Instructions to follow:
In the entries below, find the line with "Given: Tap the Android version entry" and the line with "Click the pointing hand on tablet icon"; give again those lines and every line between them, exactly.

Given entries:
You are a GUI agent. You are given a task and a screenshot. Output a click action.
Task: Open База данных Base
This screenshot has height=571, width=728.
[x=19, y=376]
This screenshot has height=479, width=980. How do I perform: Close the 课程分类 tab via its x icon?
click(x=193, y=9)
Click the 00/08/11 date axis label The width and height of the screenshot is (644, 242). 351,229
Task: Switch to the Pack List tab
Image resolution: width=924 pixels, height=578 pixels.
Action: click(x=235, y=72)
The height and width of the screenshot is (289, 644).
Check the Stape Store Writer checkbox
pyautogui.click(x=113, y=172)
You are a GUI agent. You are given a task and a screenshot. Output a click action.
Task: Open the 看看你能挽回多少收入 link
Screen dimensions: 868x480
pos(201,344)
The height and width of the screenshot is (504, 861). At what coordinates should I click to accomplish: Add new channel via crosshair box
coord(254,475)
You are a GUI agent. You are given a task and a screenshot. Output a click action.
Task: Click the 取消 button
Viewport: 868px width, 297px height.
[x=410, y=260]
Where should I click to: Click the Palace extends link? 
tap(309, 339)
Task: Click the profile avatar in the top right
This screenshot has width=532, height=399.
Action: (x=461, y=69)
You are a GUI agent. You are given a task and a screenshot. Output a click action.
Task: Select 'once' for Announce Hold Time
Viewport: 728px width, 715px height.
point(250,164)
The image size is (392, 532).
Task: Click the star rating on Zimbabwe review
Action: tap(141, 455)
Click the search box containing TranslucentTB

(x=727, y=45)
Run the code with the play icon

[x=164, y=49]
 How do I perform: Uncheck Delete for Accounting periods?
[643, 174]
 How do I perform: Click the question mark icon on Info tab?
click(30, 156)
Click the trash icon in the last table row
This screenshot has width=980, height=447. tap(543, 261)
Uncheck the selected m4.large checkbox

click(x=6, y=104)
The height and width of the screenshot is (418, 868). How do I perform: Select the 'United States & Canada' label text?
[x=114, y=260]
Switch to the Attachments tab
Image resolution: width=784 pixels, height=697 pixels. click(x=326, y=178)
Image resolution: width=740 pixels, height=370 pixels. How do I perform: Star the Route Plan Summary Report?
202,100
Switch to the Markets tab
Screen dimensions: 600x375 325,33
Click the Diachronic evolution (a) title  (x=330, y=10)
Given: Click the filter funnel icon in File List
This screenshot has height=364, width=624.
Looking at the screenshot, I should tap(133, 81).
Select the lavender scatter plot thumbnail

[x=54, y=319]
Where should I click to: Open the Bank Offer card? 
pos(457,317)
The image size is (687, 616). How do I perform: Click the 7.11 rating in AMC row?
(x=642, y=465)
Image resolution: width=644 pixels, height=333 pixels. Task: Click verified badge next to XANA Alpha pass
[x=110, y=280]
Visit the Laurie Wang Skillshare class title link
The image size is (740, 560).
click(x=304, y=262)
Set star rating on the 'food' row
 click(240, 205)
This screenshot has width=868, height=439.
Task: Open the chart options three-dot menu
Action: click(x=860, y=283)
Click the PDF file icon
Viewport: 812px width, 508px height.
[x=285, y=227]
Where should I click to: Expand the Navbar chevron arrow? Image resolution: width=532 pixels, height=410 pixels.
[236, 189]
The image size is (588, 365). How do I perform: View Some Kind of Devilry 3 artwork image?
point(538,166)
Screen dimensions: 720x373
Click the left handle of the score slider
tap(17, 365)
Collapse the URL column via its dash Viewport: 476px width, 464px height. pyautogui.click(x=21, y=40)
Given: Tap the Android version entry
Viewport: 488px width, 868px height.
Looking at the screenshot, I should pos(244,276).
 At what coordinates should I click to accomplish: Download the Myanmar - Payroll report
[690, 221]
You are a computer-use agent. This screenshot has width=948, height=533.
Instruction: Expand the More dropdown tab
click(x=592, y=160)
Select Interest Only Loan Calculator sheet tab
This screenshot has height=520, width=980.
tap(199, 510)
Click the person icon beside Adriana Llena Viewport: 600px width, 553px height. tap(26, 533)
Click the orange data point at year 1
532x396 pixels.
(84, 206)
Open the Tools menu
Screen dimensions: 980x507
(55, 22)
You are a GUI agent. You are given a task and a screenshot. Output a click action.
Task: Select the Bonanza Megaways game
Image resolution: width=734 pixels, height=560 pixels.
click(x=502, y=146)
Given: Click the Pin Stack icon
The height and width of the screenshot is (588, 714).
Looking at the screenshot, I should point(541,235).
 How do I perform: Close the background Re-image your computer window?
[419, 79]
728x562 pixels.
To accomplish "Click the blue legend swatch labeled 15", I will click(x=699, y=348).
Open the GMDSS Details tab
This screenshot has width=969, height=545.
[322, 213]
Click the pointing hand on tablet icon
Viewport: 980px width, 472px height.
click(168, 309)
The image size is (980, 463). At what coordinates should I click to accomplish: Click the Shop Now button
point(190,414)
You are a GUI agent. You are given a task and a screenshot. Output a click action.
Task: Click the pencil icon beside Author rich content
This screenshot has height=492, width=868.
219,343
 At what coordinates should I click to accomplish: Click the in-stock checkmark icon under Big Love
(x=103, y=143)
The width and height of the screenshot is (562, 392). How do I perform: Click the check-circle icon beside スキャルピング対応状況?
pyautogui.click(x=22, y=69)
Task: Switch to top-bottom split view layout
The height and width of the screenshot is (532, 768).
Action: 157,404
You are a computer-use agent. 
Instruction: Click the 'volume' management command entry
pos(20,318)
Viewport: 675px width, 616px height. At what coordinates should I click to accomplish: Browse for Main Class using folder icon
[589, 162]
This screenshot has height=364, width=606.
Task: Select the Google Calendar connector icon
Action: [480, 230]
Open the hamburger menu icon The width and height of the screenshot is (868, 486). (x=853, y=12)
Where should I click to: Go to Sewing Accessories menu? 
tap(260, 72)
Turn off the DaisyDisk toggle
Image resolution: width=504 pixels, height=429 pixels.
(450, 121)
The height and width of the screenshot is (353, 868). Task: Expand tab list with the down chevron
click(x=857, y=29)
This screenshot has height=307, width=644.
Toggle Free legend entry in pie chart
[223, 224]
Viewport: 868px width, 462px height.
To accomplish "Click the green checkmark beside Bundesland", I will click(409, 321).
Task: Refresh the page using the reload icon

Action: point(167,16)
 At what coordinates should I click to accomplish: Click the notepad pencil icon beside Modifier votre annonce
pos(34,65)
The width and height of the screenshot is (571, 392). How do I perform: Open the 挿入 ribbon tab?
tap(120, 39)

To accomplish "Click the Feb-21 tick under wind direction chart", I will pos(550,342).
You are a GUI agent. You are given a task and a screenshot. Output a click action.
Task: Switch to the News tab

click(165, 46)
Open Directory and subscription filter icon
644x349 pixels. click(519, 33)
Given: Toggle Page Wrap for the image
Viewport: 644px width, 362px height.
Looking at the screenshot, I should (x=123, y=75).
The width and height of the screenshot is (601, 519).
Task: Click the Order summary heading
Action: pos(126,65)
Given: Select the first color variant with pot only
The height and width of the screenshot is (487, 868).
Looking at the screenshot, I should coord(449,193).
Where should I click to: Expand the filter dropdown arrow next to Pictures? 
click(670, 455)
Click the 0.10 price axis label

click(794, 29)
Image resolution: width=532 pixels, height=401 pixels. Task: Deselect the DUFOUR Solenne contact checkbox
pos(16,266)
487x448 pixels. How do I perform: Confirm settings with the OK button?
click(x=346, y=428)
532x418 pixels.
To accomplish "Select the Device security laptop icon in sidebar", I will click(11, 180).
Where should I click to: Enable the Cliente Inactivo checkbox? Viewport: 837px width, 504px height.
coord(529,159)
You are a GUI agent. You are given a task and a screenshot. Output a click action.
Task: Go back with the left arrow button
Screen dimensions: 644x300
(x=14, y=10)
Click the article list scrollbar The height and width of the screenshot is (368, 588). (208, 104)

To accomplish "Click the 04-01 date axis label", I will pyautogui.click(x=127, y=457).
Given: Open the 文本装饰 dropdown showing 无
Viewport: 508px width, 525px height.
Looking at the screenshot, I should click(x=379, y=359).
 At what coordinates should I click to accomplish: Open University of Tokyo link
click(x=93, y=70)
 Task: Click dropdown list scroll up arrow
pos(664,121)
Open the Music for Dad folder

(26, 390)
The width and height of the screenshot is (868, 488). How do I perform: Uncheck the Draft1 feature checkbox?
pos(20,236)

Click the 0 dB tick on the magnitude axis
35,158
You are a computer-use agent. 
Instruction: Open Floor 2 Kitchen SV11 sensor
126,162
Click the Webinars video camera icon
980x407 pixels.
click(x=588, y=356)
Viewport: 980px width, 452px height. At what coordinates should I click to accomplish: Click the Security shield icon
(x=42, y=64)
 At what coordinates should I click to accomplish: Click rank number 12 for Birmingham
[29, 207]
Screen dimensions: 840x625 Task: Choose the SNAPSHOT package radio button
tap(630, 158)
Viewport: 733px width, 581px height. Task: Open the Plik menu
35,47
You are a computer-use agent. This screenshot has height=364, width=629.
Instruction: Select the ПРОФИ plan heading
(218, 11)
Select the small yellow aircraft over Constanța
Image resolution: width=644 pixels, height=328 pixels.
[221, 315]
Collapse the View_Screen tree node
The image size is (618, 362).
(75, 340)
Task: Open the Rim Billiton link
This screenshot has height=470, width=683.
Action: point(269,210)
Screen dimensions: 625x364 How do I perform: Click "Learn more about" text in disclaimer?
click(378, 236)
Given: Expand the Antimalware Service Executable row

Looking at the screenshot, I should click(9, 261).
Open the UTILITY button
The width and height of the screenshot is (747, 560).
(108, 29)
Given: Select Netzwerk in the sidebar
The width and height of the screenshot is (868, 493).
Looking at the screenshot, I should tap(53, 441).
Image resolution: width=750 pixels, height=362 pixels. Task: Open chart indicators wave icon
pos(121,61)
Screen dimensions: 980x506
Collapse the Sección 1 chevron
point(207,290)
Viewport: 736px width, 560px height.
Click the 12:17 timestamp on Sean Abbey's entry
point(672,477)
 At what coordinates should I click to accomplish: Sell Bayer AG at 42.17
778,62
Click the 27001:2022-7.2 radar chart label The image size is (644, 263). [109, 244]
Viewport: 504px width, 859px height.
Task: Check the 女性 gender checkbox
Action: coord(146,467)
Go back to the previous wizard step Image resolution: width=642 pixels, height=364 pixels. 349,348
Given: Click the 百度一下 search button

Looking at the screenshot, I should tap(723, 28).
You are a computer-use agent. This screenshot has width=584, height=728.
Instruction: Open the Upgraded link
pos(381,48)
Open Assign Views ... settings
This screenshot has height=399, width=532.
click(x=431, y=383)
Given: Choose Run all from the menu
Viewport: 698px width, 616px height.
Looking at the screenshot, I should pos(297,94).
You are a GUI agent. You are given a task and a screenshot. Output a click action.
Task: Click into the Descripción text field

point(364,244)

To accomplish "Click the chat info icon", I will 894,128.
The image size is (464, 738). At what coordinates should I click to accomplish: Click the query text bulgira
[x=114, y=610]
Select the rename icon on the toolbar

Output below:
Given: Tap the Android version entry
Viewport: 488px width, 868px height.
Looking at the screenshot, I should pos(244,276).
 At what coordinates should I click to accomplish: Download the Myanmar - Payroll report
[690, 221]
You are a computer-use agent. This screenshot has width=948, height=533.
Instruction: Expand the More dropdown tab
click(x=592, y=160)
Select Interest Only Loan Calculator sheet tab
This screenshot has height=520, width=980.
tap(199, 510)
Click the person icon beside Adriana Llena Viewport: 600px width, 553px height. tap(26, 533)
Click the orange data point at year 1
532x396 pixels.
(84, 206)
Open the Tools menu
Screen dimensions: 980x507
(55, 22)
You are a GUI agent. You are given a task and a screenshot. Output a click action.
Task: Select the Bonanza Megaways game
Image resolution: width=734 pixels, height=560 pixels.
click(x=502, y=146)
Given: Click the Pin Stack icon
The height and width of the screenshot is (588, 714).
Looking at the screenshot, I should point(541,235).
 How do I perform: Close the background Re-image your computer window?
[419, 79]
728x562 pixels.
To accomplish "Click the blue legend swatch labeled 15", I will click(x=699, y=348).
Open the GMDSS Details tab
This screenshot has width=969, height=545.
[322, 213]
Click the pointing hand on tablet icon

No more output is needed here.